I remember seeing some where that when you create multiple references of an object and copy one to the other pointers are created instead of a physical copy. I need to avoid this situation and I don’t recall how to avoid it when I am using json.
I am creating temporary json structures and then adding them to a single multilevel structure. When I initialize the temp structure (after copying to the main structure) it also get deleted from the main structure?
Dim TmpJ As New Xojo.Core.Dictionary
TmpJ = New Xojo.Core.Dictionary
Dim Rates As Xojo.Core.Dictionary
Rates = New Xojo.Core.Dictionary
TmpJ.Value("abc_options") = Array("Test Data")
Rates.Value("xyz_options") = TmpJ
Rates.Value("moretest") = "12345678"
MsgBox(json2text(Rates)) // All is good to here
TmpJ.RemoveAll
MsgBox(json2text(Rates)) // "abc_options" has been eliminated
Pretty sure this is happening because anything in TmpJ that is copied to Rates is only referenced.
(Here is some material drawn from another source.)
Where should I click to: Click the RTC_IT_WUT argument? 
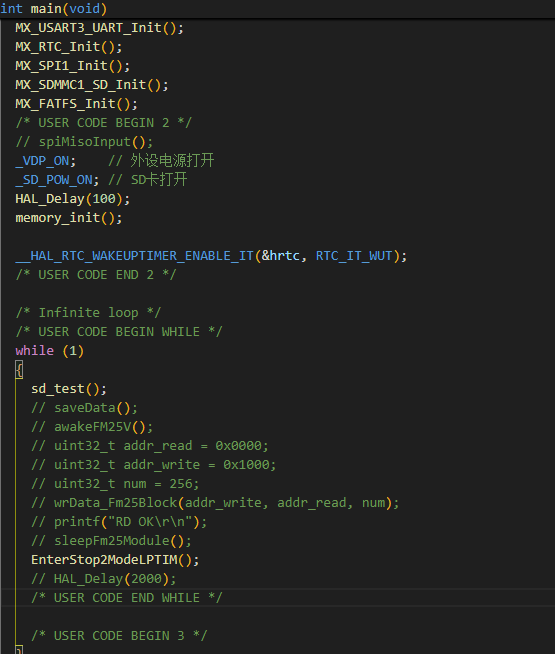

So when TmpJ is wiped so are the copied items to Rates.
How do I avoid this? Or is there a better way. I find it tricky to build multiple levels in a single json structure.
Before ( what I want)
{“moretest”:“12345678”,“xyz_options”:{“abc_options”:[“Test Data”]}}
After (not what I want)
{“moretest”:“12345678”,“xyz_options”:{}}
These will work but not exactly what I was looking for. The problem is I want to dynamically build a multi level json and I won’t always know the structure up front. If I did I could start with a skeleton. So I may be in a situation where I need to create something like this on the fly.
It’s easy enough to create a single layer json structure and include them one by one. That could get messy in some cases. Is there a better way to create a json key when some of the layers are missing.
which creates a whole new instance that is empty for you to fill up without touching the existing one. The existing one is held onto by the Rates dictionary because you had previously done:
Rates.Value("xyz_options") = TmpJ
With reference types like this as long as something has a reference then it wont disappear.
you are not copying Tmpj, you are creating a reference (what we used to call a pointer to it. The number of dictionaries that exist is equal to the number of times you do “new”.